Ken Zino of on GM China JV Results Q3 2020

During the next five years, more than 40% of GM’s new models in China will be new energy vehicles.

GM’s sales in China in the third quarter grew 12% year-over-year as the market continued its recovery. Buick and Cadillac increased 26% and 28%, respectively. The Wuling Hong Guang MINI EV became the best-selling EV model in China, and Buick started sales of the VELITE 7 all-electric SUV and VELITE 6 plug-in hybrid electric vehicle in the third quarter.

In South America, GM sold ~123,000 vehicles in the quarter and the Chevrolet Onix was the best-selling vehicle in the region.

The bet GM and Honda Motor made by signing a non-binding memorandum of understanding toward establishing a North American automotive alliance during the quarter is in my view an odds-on favorite to succeed.  (Unless shareholders self-destructively farce GM to embark on another share buyback program instead of using capital to grow and thrive.)

The reach includes a range of vehicles to be sold under each company’s brands, and cooperation in purchasing, research and development, and connected services.
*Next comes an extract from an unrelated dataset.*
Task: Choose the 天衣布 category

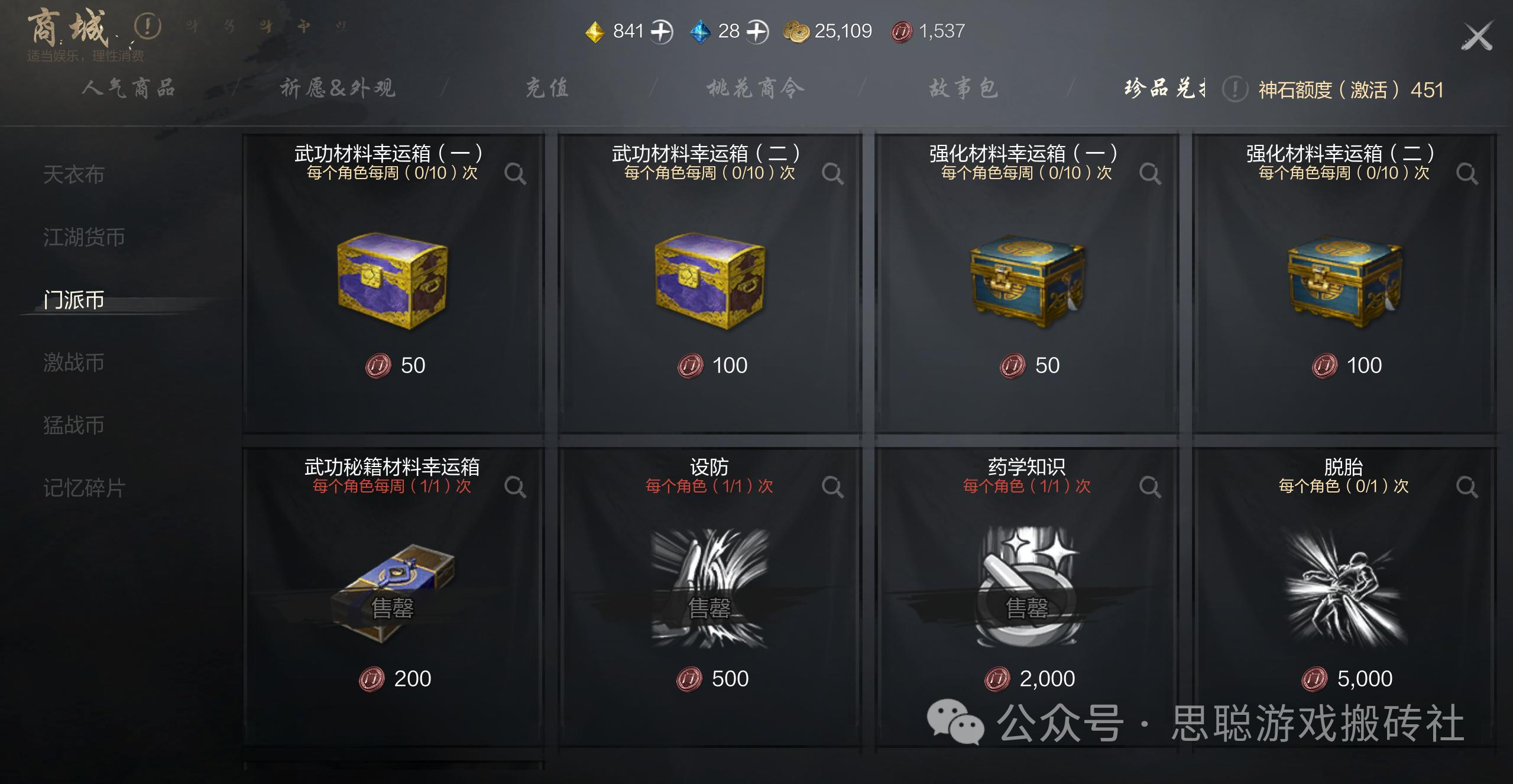Action: click(x=74, y=175)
The companies will explore vehicle platform-sharing possibilities, along with propulsion systems and advanced driver-assist features. This alliance will help realize significant cost savings, freeing up resources to invest in future mobility opportunities.  (see Honda, GM Ink MoU on North American Alliance!)

The Alliance follows collaboration in electrified vehicles and technologies. (GM and Honda to Jointly Develop Honda Electric Vehicles) While this is consistent with an industry trend to share ruinous development costs on future CO2-free vehicles, the vast financial resources of both global automotive giants underscore the severity of the problem that automakers face. For many companies mergers will be the only way to survive – if they survive at all.  (GM and Honda to Make Fuel Cells in Michigan)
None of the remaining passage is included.